**Problem to solve**
Continue the forum thread about TV screen resolution over HDMI from the point where it stops.

** begin Selected extract **

# TV screen resolution when connecting laptop through HDMI



## Aeter (Jul 9, 2012)

So I'm trying to watch some films on my laptop on TV through an HDMI cable.

But the resolution of my TV screen is incorrect. 
It seems to be zoomed in or cut off.
I've tried numerous settings in Display settings of Windows and the GPU, but I can't get the screen to fit properly, even though the TV and my laptop both have HD-ready resolutions (1366x768).

So how can I fix this issue?


----------



## Lanlan (Jul 9, 2012)

have you messed with settings on your tv? try setting the computer's resolution to 720p or 1080p


----------



## p1ngpong (Jul 9, 2012)

Go into the Nvidia or ATi control panel and select the resize desktop option.


----------



## MelodieOctavia (Jul 9, 2012)

Your best bet would be to set both the TV and your laptop to 720 or 1080p. Any other odd resolutions, and you may be asking for trouble.


----------



## Aeter (Jul 9, 2012)

p1ngpong said:


> Go into the Nvidia or ATi control panel and select the resize desktop option.



I can't the option in my Nvidia drivers and adjusting things in my Nvidia drivers doesn't seem to work, it appears it only works on my HD 3000 Intel drivers from my Sandy Bridge CPU/GPU.


----------



## Lanlan (Jul 9, 2012)

just change your computer's resolution to 1280x720 and try it then. have the tv set on full hd. if it works try 1920x1080. I had my laptop outputting 1080p via the vga port before, so yours should be able to easily.


----------



## Aeter (Jul 9, 2012)

Lanlan said:


> just change your computer's resolution to 1280x720 and try it then. have the tv set on full hd. if it works try 1920x1080. I had my laptop outputting 1080p via the vga port before, so yours should be able to easily.


It didn't work the TV still couldn't display full screen.


----------



## Lanlan (Jul 9, 2012)

Aeter said:


> Lanlan said:
> 
> 
> > just change your computer's resolution to 1280x720 and try it then. have the tv set on full hd. if it works try 1920x1080. I had my laptop outputting 1080p via the vga port before, so yours should be able to easily.
> ...


what exactly do you mean? try every possible combination of things you can do. that's how i fix a lot of stuff


----------



## Aeter (Jul 9, 2012)

Well I guess I could try brute forcing it like that, but I figured there would be an easier way, like some setting I overlooked, like the one pingpong mentioned.


----------



## jalaneme (Jul 9, 2012)

** end Selected extract **
** begin Entries shown **

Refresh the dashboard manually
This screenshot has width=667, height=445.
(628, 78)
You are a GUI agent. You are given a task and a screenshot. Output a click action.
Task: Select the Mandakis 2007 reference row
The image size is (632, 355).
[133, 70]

** end Entries shown **

**Result of this exercise**
i have the same problem with my tv, i connect my current pc through vga, and there are black borders in the bottom right hand corner, i tried everything in windows and intel drivers to remove them but all it does is cut of the internet browser so i can't see the buttons, i've tried to see if there is any software to correct this problem but there is none so in the end i just got a new pc, hopefully connecting it via hdmi will get a better picture especially with 8 channel sound too, i can't wait. 

but if it cuts off like the vga display i am going to go into major rage mode!


----------



## Aeter (Jul 9, 2012)

Apparently it's HDMI overscan of the TV and can sometimes be fixed with 1:1 pixelmapping setting or something similar, usually in the hidden service menu of the tv.
In my case I apparently can't adjust it in the service menu, so I have to figure out a fix in my video drivers somewhere.


----------



## Arm73 (Jul 9, 2012)

Your problem is that your TV has a resolution of 1366x768 but won't let you use it to display a 1:1 picture with your computer.
Usually those TVs will accept a 720p signal, and then upscale it to 1366x768 automatically, and depending on the TV, the upscaling should be barely noticeable.
There is no way you can change that if your TV is anything like my old Sharp Aquos.
What you need to do is go to the nVidia control panel, set your screen resolution to 1280x720 ( 720p ) and then look for an option called TV overscan ( or something like that ). A square will appear and you'll be able to expand it or shrink it until you fill your TV screen to your likeness.
Note that you still won't be able to use your full 1366x768 TV resolution(but more 1280x1152 or something ), but at least you won't see any black borders or miss part of the picture.
I hope it helps.


----------



## Aeter (Jul 9, 2012)

Arm73 said:


> Your problem is that your TV has a resolution of 1366x768 but won't let you use it to display a 1:1 picture with your computer.
> Usually those TVs will accept a 720p signal, and then upscale it to 1366x768 automatically, and depending on the TV, the upscaling should be barely noticeable.
> There is no way you can change that if your TV is anything like my old Sharp Aquos.
> What you need to do is go to the nVidia control panel, set your screen resolution to 1280x720 ( 720p ) and then look for an option called TV overscan ( or something like that ). A square will appear and you'll be able to expand it or shrink it until you fill your TV screen to your likeness.
> ...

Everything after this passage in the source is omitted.